Store cooled squares in an airtight container. At room temperature, keep them on the counter for up to two days away from direct heat. For longer storage refrigerate up to five days; bring to room temperature before serving to allow flavors to bloom. For freezing, place the cooled slices on a baking sheet to flash freeze for an hour, then transfer to a labeled freezer bag. Thaw overnight in the refrigerator or for a few hours on the counter. To refresh, warm at 300 degrees Fahrenheit for 6 to 8 minutes or microwave a single piece for 8 to 12 seconds.
For a gluten-free version, use a 1-to-1 gluten-free flour blend, but expect a slightly different crumb and possibly a shorter bake time. Swap the creamy peanut butter for almond butter or sunflower seed butter for a nut-free option; if using sunflower butter, add a teaspoon of vanilla to balance flavor. For dairy-free brownies choose dairy-free butter and vegan chocolate chips. Reduce sugar by up to 25 percent if you prefer less sweetness, but know it will slightly change the texture and moisture level.
Serve warm with a scoop of vanilla ice cream or a drizzle of warmed chocolate ganache for a decadent presentation. For a casual gathering, arrange squares on a platter with berries to cut the richness. Add flaky sea salt on top of the warm brownies for an extra contrast. These hold well in lunchboxes and pair beautifully with coffee or a glass of cold milk.

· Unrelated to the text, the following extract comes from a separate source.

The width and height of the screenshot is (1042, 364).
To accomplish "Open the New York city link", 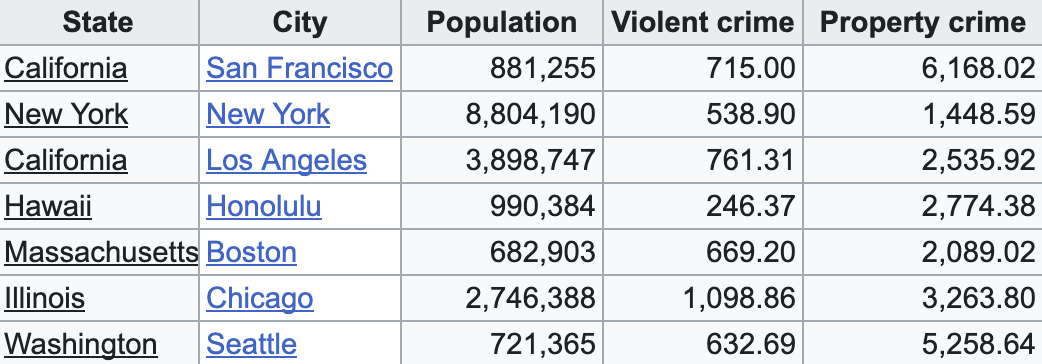I will [x=268, y=114].
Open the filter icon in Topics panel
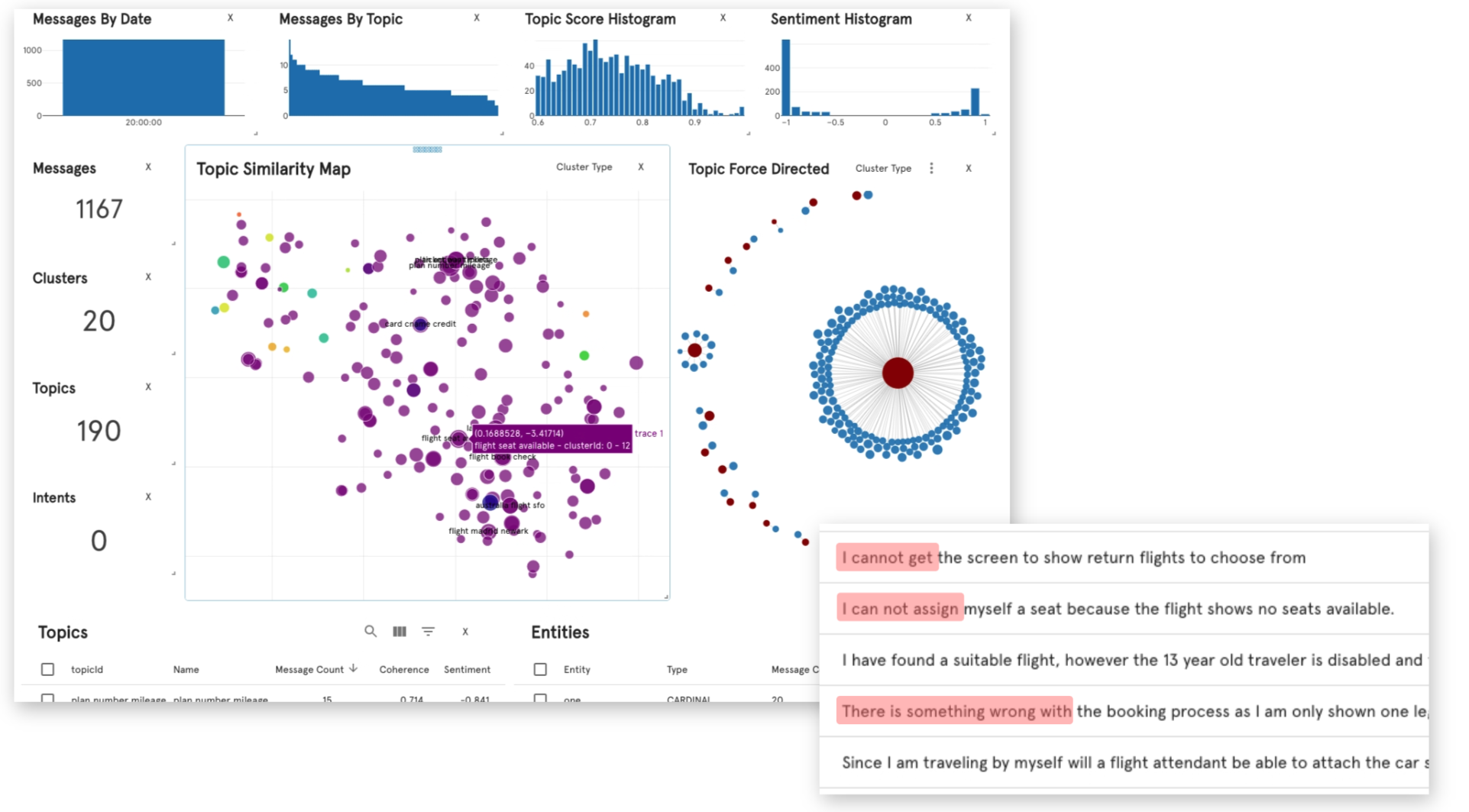This screenshot has height=812, width=1469. click(429, 631)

Brownies are a classic American treat with origins traced to early 20th-century cookbooks. The combination of chocolate and nuts has been popular for generations; peanut butter variations are a more modern adaptation that celebrate American peanut butter culture. This recipe blends traditional fudgy brownie technique with a swirl inspired by layered desserts that use ribbons of nut butter for texture and flavor contrast.
In cooler months, fold in a tablespoon of espresso powder to deepen the chocolate flavor and use roasted salted peanuts on top for crunch. For summer, serve chilled with a dollop of whipped cream and fresh strawberries. During holidays, add a teaspoon of orange zest to the batter or swap some chocolate chips for peppermint pieces to create festive variations.
To make ahead, bake and cool completely, then cut and separate layers with parchment paper in a shallow container. Store in the refrigerator if serving within five days or freeze for longer keeping. Pack single servings for on-the-go snacks. If making for events, prepare batter the day before, refrigerate tightly covered, and bake fresh the next day for the best texture.
These peanut butter brownies are one of those reliably comforting bakes that become part of family rhythm. They are easy enough for weeknight baking yet special enough for celebrations. I encourage you to make them your own with the suggested swaps and enjoy sharing them with people you care about.
Use room temperature eggs so the batter emulsifies smoothly and the texture is consistent.
Do not overmix after adding flour; fold until just combined to prevent a tough crumb.
Warm the smaller portion of peanut butter slightly before drizzling so it creates distinct swirls instead of sinking.
Coat the chocolate chips in a little flour before adding to the batter to help them stay suspended.
Allow the pan to cool completely before slicing to achieve clean edges.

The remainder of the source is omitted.